TASK INSTRUCTIONS: Please reproduce the lines of the records below from the one holding "Image resolution: width=501" through the one holding "You are a computer-use agent. The", inclusive, skipping all pictures.

DATA FOR THIS EXERCISE:
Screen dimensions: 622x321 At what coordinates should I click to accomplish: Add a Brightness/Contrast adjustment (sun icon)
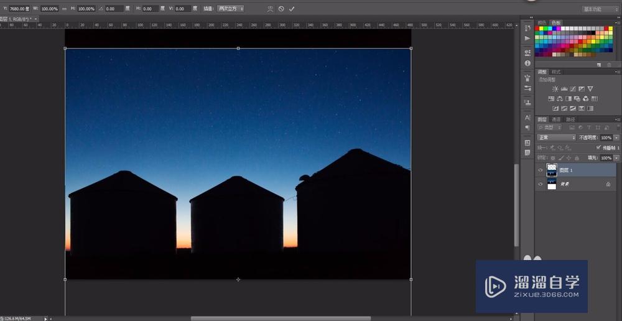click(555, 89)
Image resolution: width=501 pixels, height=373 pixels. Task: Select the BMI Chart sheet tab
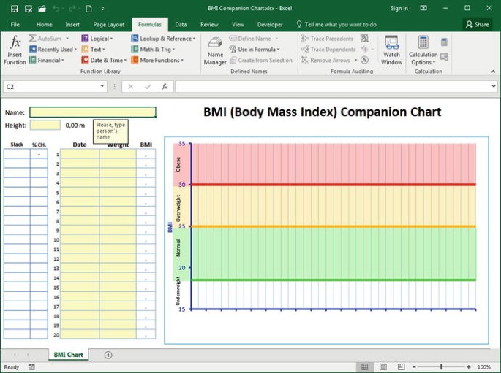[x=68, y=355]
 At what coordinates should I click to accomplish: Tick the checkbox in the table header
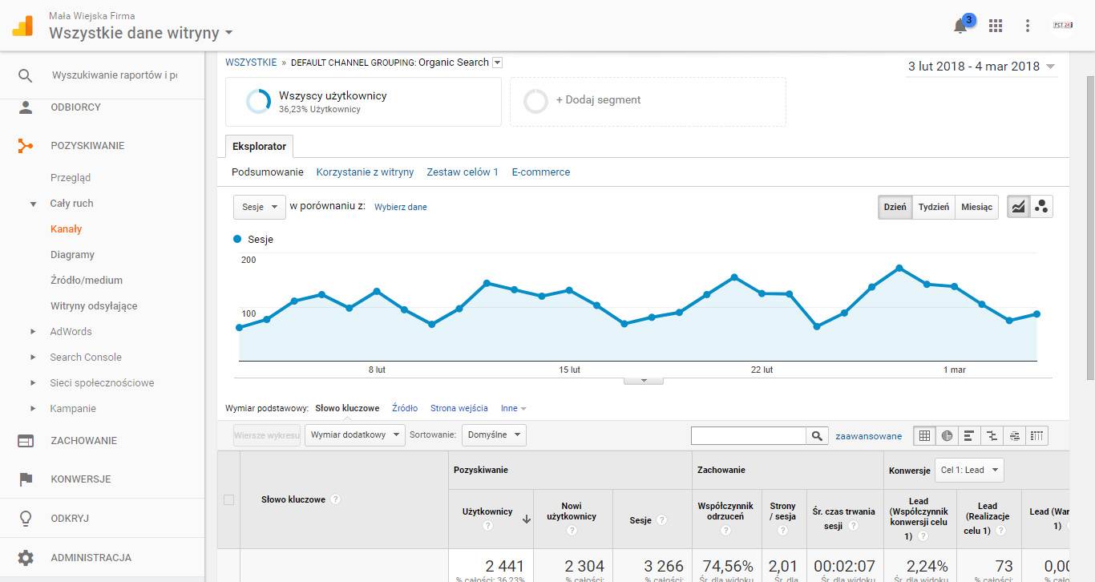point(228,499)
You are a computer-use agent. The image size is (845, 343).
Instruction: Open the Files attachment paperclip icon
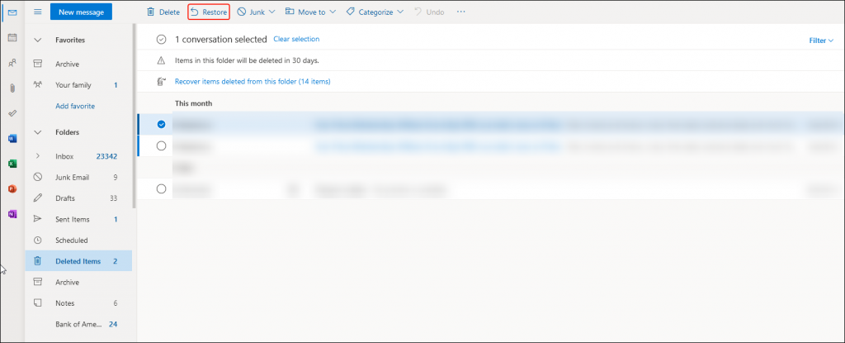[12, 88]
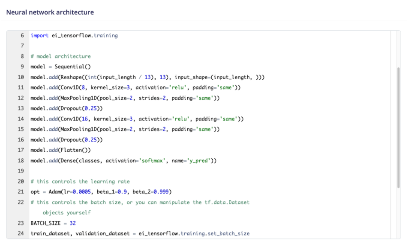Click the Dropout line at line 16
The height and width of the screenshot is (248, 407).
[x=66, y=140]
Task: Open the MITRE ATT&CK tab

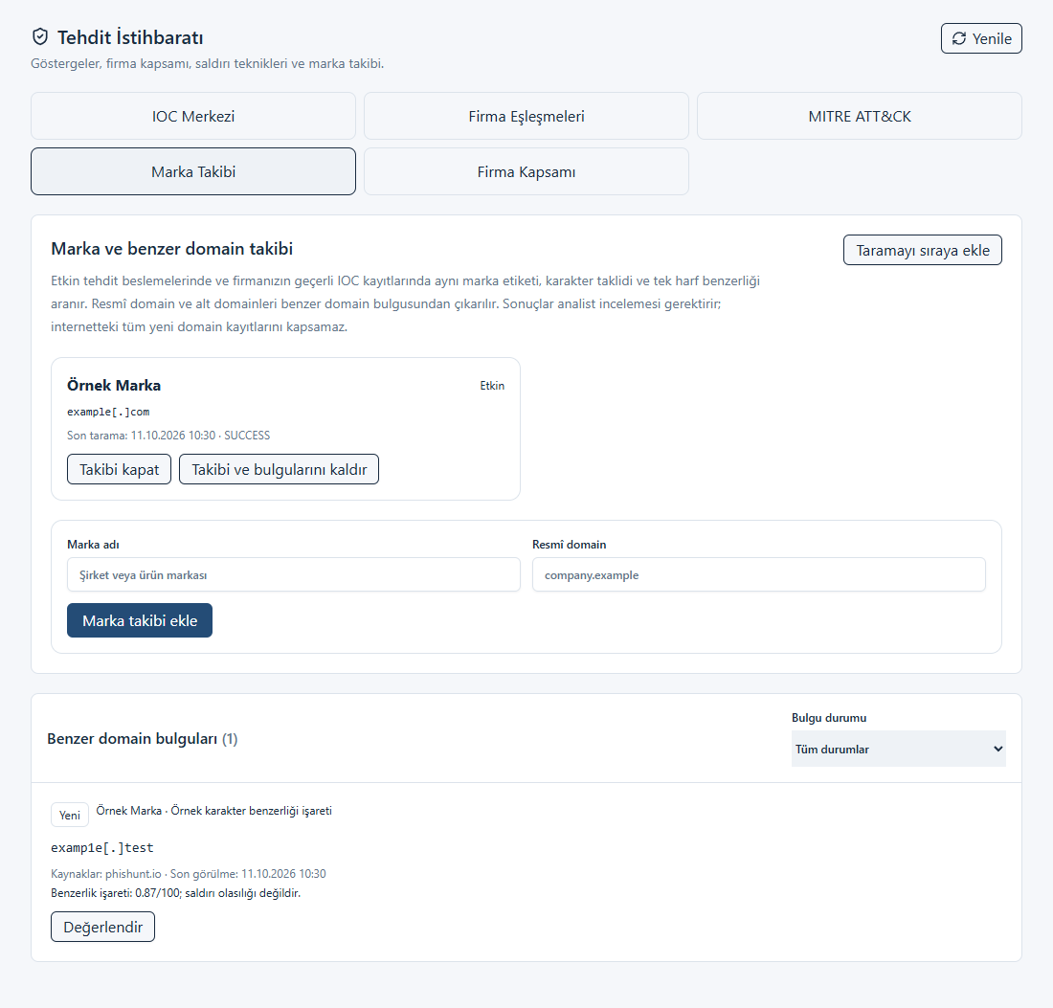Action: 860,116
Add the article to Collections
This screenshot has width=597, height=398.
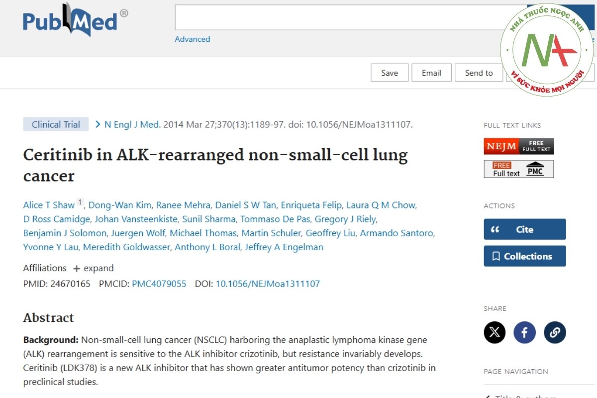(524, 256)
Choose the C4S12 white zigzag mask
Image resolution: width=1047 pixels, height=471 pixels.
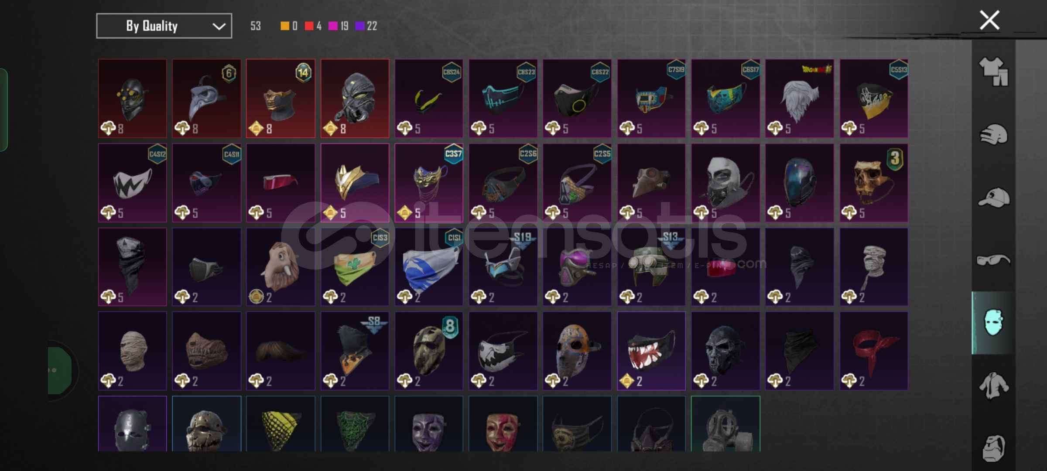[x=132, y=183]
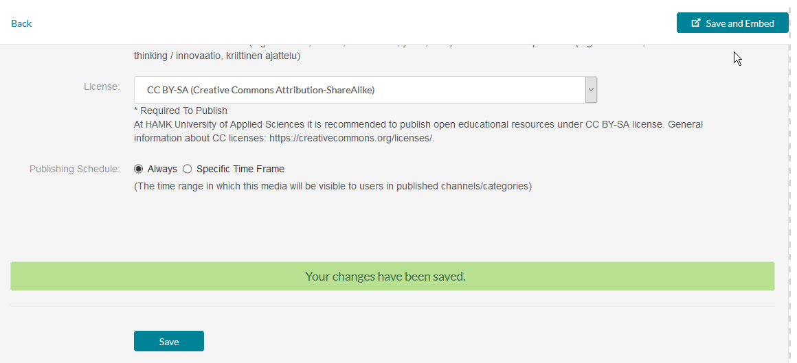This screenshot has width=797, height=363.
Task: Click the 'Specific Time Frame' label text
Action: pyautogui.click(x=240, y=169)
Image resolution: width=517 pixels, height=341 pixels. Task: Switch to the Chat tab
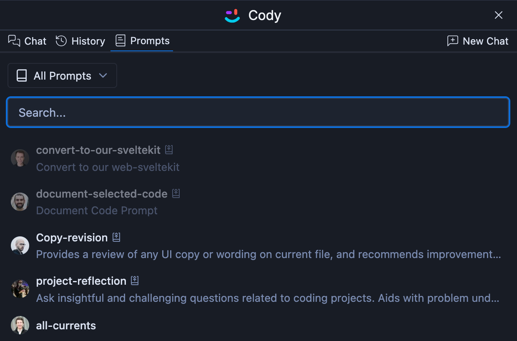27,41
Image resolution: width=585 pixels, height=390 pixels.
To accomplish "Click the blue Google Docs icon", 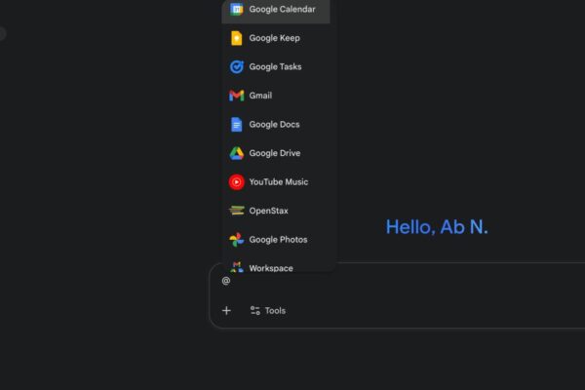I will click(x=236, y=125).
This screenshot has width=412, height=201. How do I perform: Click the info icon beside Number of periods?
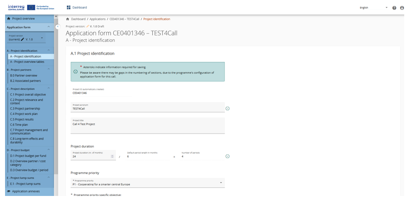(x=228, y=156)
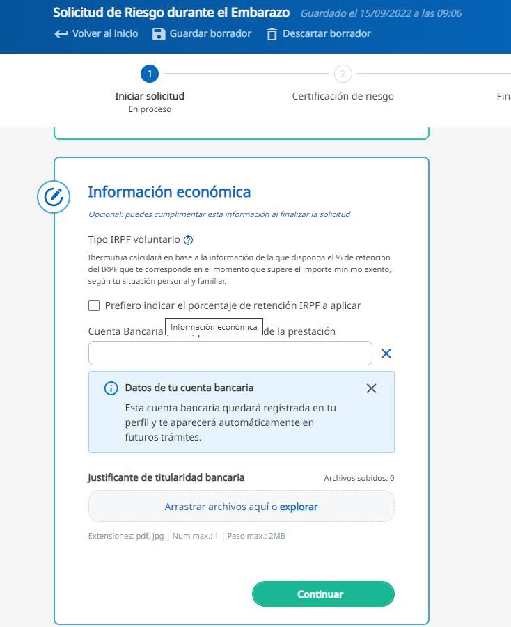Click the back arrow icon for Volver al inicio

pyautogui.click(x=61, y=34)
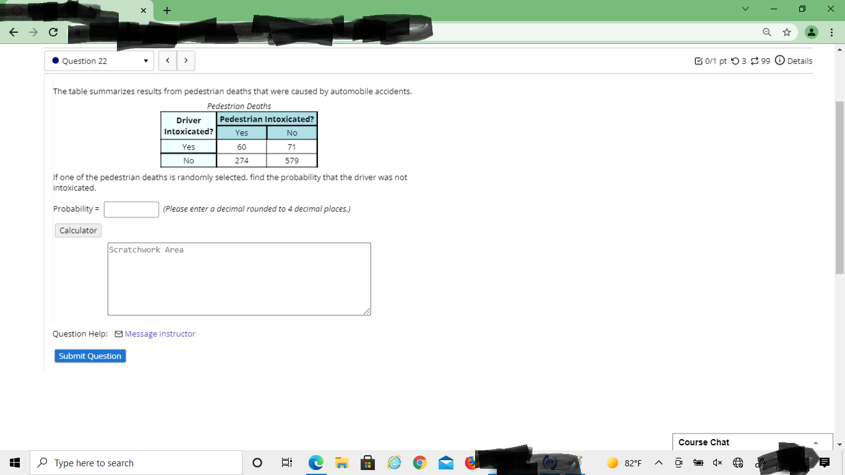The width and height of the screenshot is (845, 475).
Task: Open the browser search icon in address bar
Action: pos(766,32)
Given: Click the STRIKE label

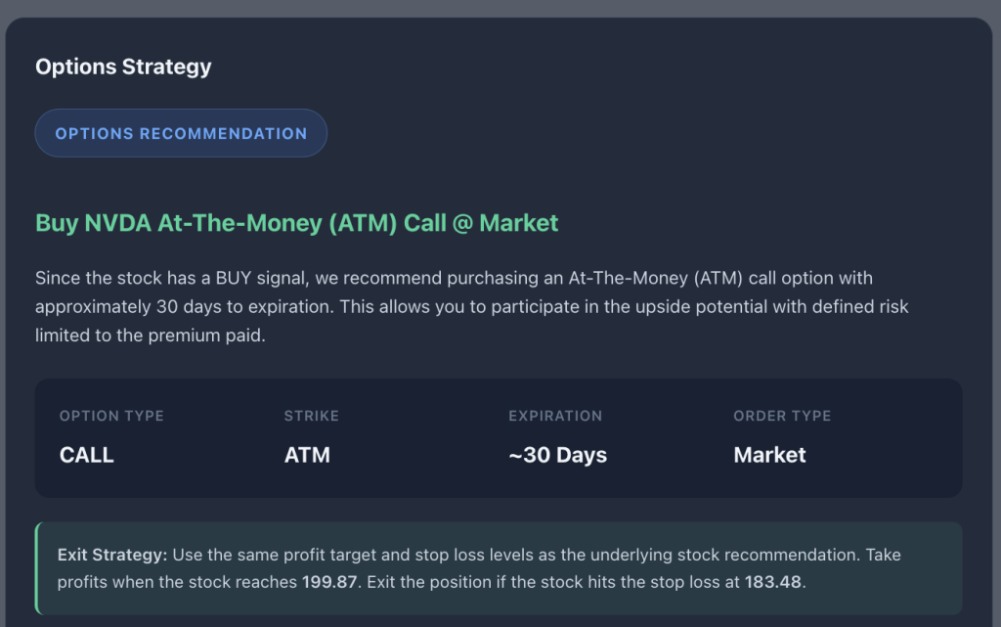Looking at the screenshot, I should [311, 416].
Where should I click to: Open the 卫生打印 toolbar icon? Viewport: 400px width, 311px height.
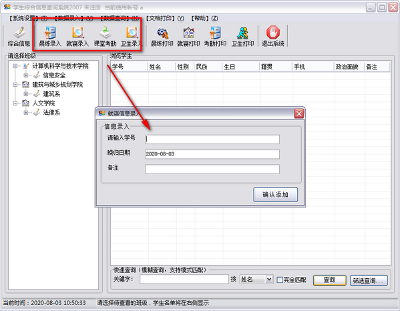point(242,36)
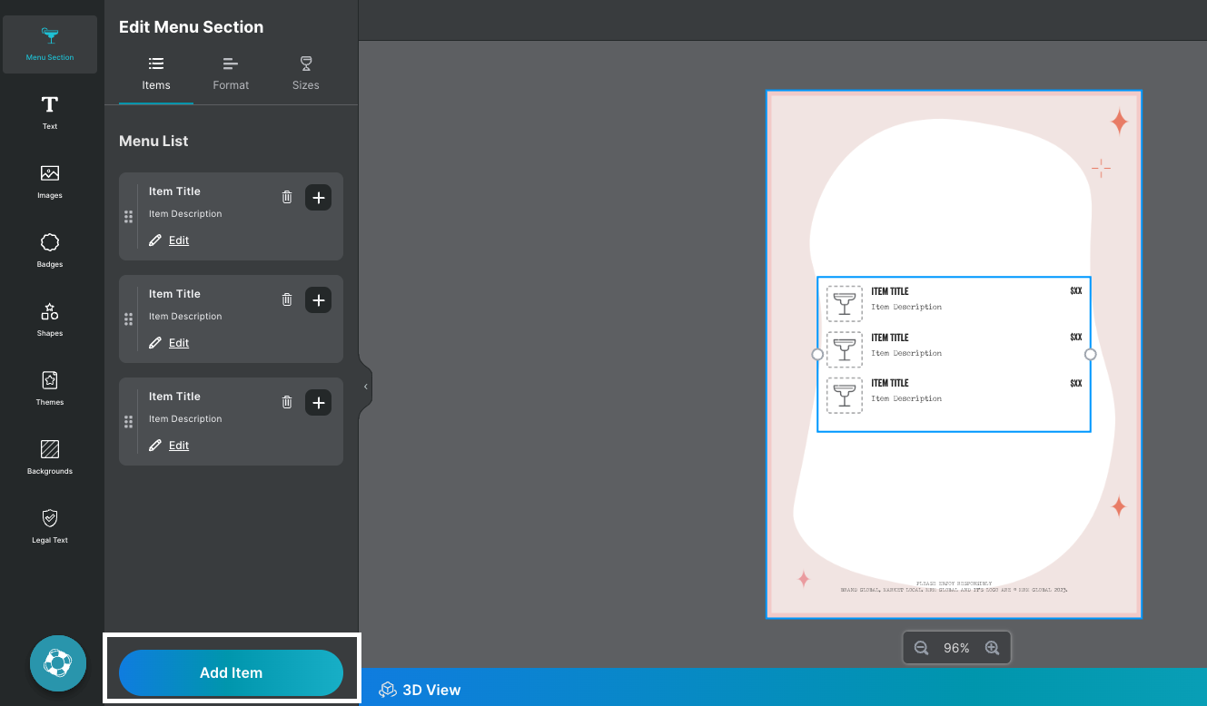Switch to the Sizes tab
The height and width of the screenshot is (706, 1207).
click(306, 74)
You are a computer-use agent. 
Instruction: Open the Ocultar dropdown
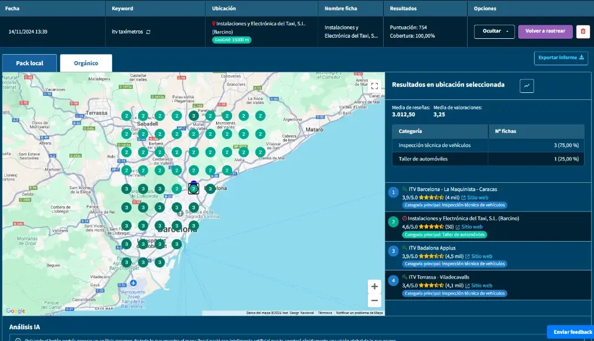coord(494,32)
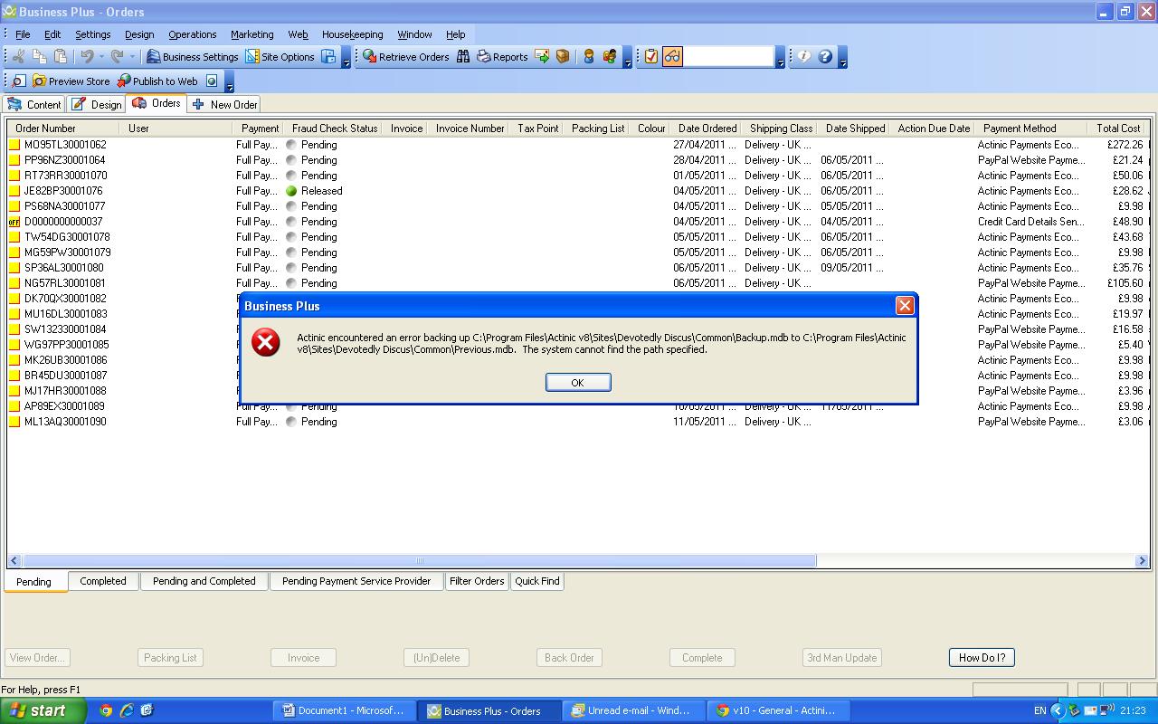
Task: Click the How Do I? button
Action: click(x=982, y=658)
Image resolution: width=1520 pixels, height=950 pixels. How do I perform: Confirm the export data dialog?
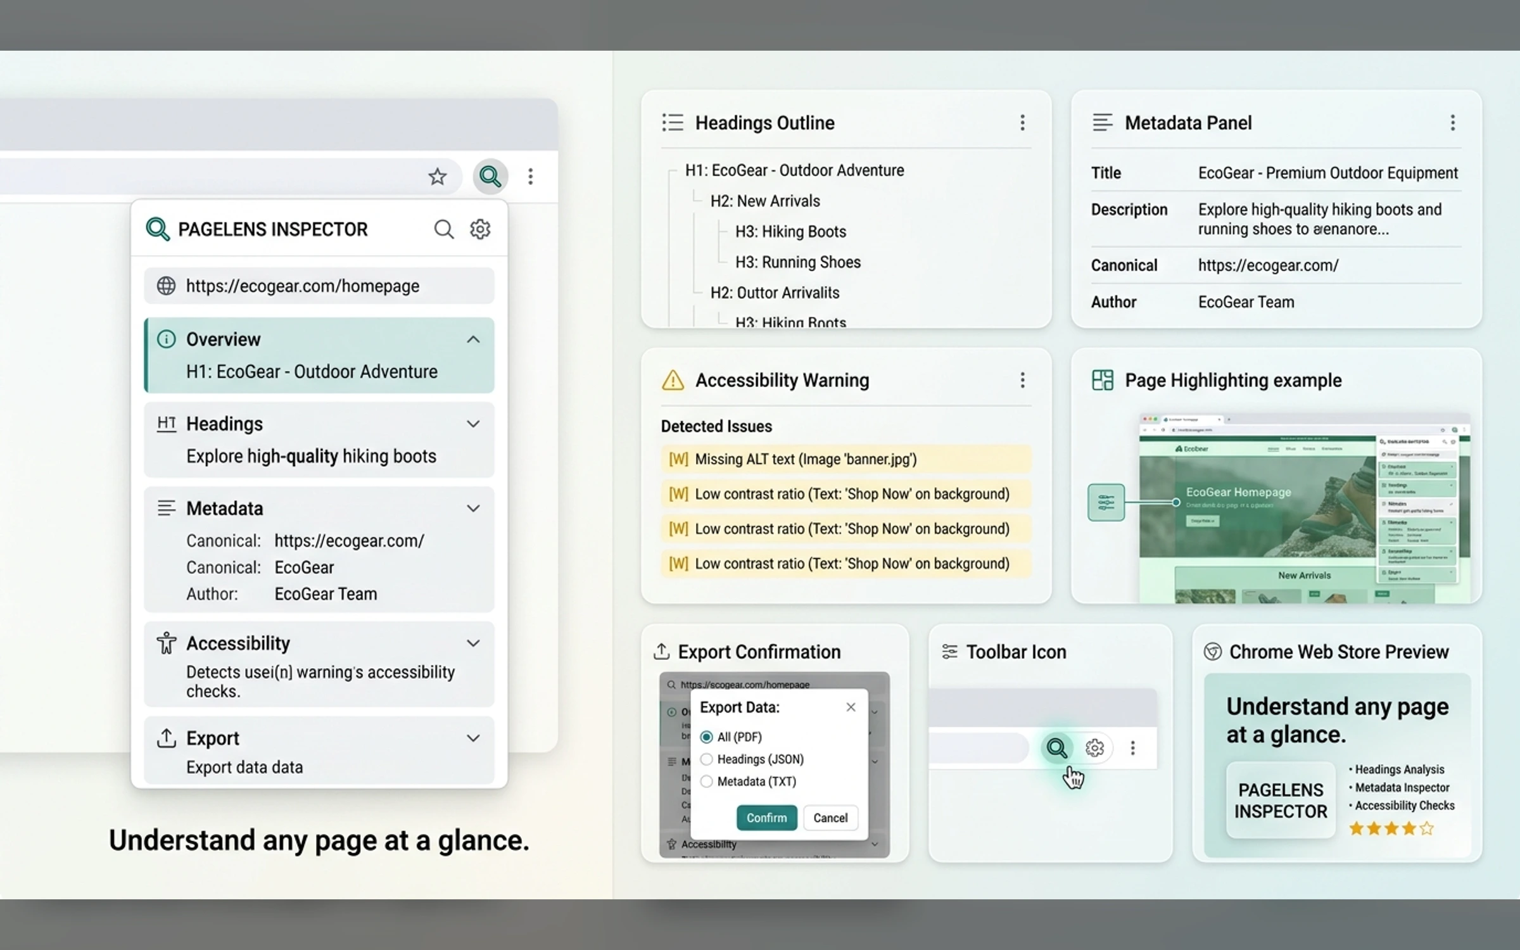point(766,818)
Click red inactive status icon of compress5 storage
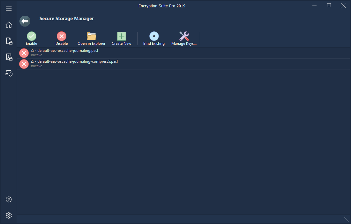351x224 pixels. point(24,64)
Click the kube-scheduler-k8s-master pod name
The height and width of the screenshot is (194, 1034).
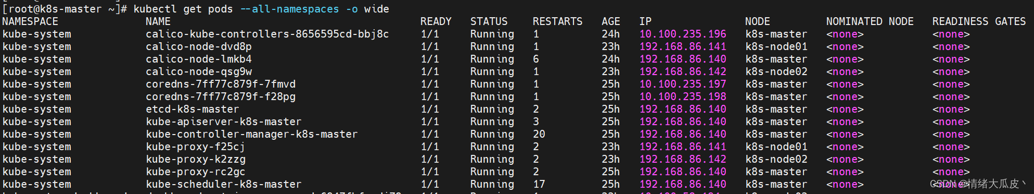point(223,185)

RESPONSE:
Image resolution: width=501 pixels, height=373 pixels. Task: Select the BMI Chart sheet tab
[x=68, y=355]
 At what coordinates should I click to accomplish: Tick the checkbox in the table header
point(228,499)
You are a computer-use agent. The image size is (845, 343).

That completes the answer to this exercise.